Socialist candidate qualifies for Hamilton County ballot
There’s a socialist running for a seat in the Indiana General Assembly and his name will be on the ballot in Hamilton County. John Strinka is a warehouse worker who collected more than 450 petition signatures, enough to get his name on the November ballot.
As he delivered them to the state election division wearing his Socialist Party t-shirt, co-director Brad King said he’s the first socialist candidate to qualify for the ballot in Indiana since the early ’80′s. “I think it’s a victory for American democracy,” says Strinka.
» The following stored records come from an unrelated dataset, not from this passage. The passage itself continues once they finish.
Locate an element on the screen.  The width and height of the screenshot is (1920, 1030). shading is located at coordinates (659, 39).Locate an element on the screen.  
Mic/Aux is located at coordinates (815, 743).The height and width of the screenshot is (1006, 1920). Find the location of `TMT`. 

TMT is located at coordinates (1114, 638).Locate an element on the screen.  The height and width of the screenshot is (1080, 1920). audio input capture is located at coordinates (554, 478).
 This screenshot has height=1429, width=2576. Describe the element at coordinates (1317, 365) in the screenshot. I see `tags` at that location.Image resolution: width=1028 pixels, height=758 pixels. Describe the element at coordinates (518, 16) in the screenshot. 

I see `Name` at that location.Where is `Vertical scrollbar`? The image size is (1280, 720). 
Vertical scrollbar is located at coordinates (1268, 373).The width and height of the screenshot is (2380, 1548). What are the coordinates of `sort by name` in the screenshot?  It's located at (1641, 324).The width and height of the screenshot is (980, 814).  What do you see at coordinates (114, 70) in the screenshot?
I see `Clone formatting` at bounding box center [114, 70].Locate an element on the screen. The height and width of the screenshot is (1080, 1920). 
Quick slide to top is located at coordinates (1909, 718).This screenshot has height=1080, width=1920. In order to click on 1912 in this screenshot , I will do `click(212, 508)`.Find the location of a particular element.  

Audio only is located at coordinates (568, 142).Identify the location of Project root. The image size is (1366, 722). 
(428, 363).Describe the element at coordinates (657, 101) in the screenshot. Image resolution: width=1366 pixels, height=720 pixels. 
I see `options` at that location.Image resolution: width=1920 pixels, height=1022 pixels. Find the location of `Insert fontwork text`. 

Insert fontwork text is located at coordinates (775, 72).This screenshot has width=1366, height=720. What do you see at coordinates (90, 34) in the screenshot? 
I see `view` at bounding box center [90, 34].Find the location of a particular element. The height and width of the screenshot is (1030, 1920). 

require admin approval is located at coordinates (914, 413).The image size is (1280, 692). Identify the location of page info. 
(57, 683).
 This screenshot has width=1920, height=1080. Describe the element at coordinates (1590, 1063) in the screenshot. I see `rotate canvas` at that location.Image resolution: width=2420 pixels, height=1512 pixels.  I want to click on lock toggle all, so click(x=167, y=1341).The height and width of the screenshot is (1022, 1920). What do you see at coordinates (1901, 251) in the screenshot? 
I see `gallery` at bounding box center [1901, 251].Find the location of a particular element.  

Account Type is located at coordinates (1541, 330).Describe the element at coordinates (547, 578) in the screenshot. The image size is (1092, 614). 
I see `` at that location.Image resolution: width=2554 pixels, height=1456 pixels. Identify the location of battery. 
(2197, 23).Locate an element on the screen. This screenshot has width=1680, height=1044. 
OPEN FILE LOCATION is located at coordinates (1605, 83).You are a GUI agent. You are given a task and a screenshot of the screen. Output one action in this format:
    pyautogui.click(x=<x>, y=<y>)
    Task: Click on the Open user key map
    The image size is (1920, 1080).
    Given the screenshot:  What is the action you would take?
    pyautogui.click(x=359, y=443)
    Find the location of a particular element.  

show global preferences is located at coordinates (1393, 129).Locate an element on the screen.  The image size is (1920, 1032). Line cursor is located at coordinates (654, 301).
Strinka hopes to unseat Republican state Representative Jerry Torr, an unlikely goal, but he has others, too. “And I want people to see what Socialists stand for and primarily, the simplest way I can put it to you,” he said, “is that prosperity should be for everybody, not just a few and that’s what we’re working for.”
“I’m fairly confident that voters in Carmel are going to choose capitalism over socialism,” says Torr, who is unconcerned but also not surprised. He was the author of the controversial right to work bill and it’s a motivating factor for Strinka. “You can do nothing in the Statehouse and stay popular and win elections,” says Torr. “If you’re gonna do bold things you’re always gonna tick somebody off.”
Strinka thinks he can win, but even he admits that Carmel, the heart of the district at stake, is anything but a socialist hotbed.